Self-publishing has been garnering lots of press. From the hushed reverential mentions of the self-published now taking the 'traditional' publishing world by storm, to the established authors now producing their own ebooks, self-publishing has finally cemented its place as a valid presence in the book world. It's no longer the revoluntionary challenger to the old regime. It's more like the not-quite-trusted chancellor kept close by the still-suspicious president to ensure he doesn't engineer a bloodless coup.
There have been screeds written about how self-publishers should edit, write and design their books. There have been complaints about the selfishness of inflicting tomes on the word that might include typos or poor research.
Yet, what I find most interesting is the quiet explosion of companies serving the needs of writers. Writers' forums are crammed with companies offering critiques, edits and lots more.

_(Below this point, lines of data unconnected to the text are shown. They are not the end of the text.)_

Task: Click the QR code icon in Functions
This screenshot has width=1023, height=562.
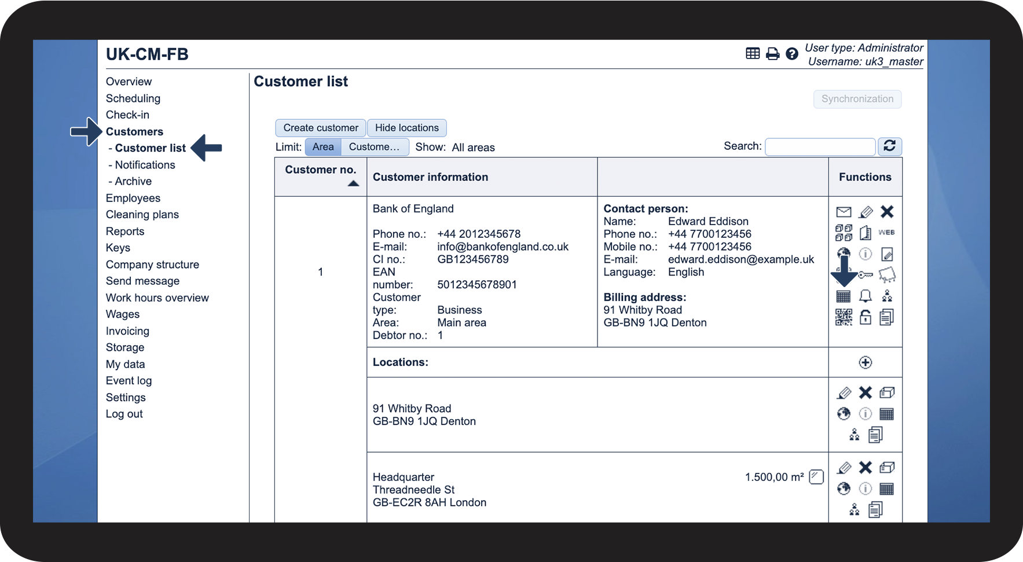Action: coord(844,317)
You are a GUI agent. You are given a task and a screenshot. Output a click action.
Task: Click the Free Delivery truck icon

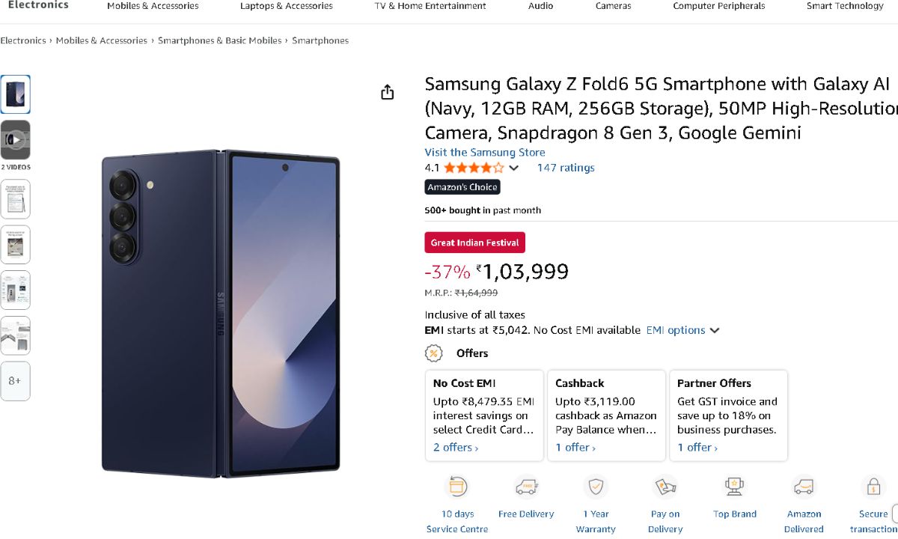pyautogui.click(x=526, y=487)
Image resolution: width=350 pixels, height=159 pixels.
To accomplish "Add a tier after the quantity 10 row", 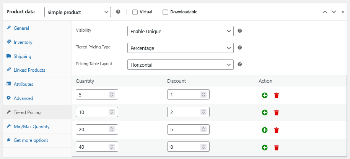I will click(264, 112).
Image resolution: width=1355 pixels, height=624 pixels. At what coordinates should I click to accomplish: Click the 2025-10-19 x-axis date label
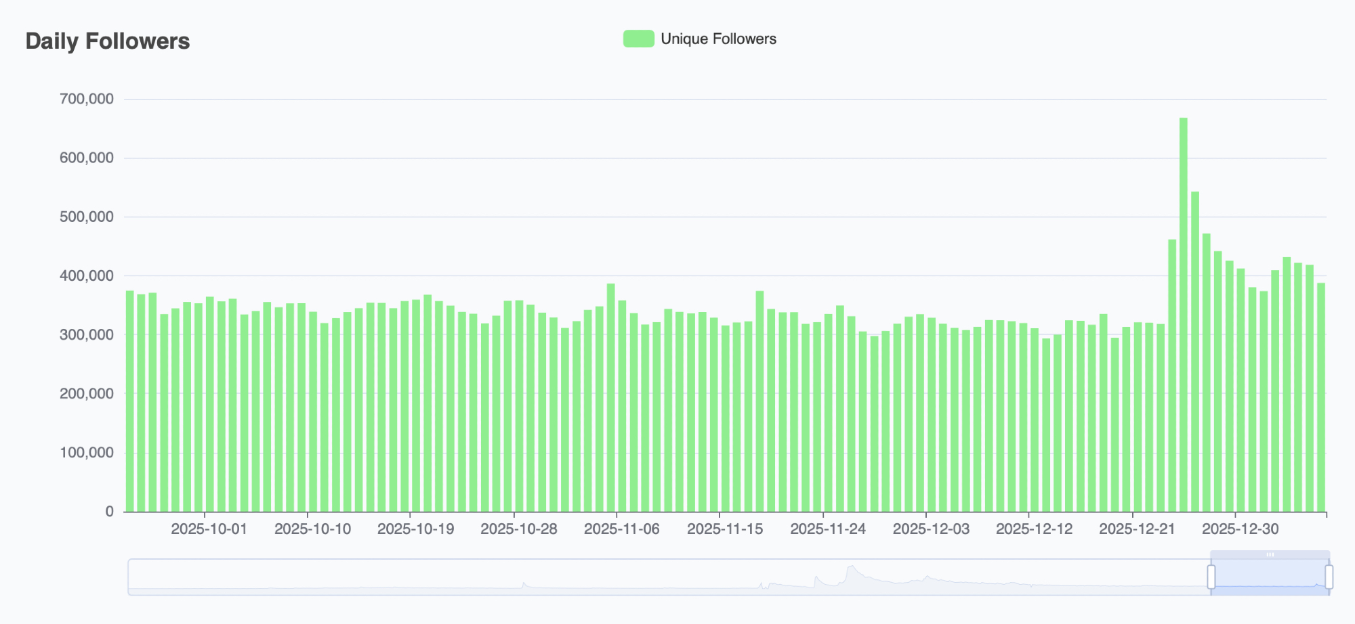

In fact their services are so extensive that I half expect to see them offering to come round and make you a cup of tea when you finish every chapter . . .
Freelance websites are also fulfilling these demands but in a less showy way. * has regular jobs posted from would-be self-publishers, although since they include paying writers to write the book; editors to edit; designers to design it; and the tech-savvy to turn it into an ebook, the notion of 'self' has been stretched to the utmost. Unlike the often nameless staff of writing critique companies, you can pay to have your book edited by a published author with a name, publishing history and writing awards to boot.
This communal approach to writing balances any claims of selfishness. More and more I see the writing process crossing continents, merging disciplines and smudging the lines between self and other. For writers, these are definitely exciting times.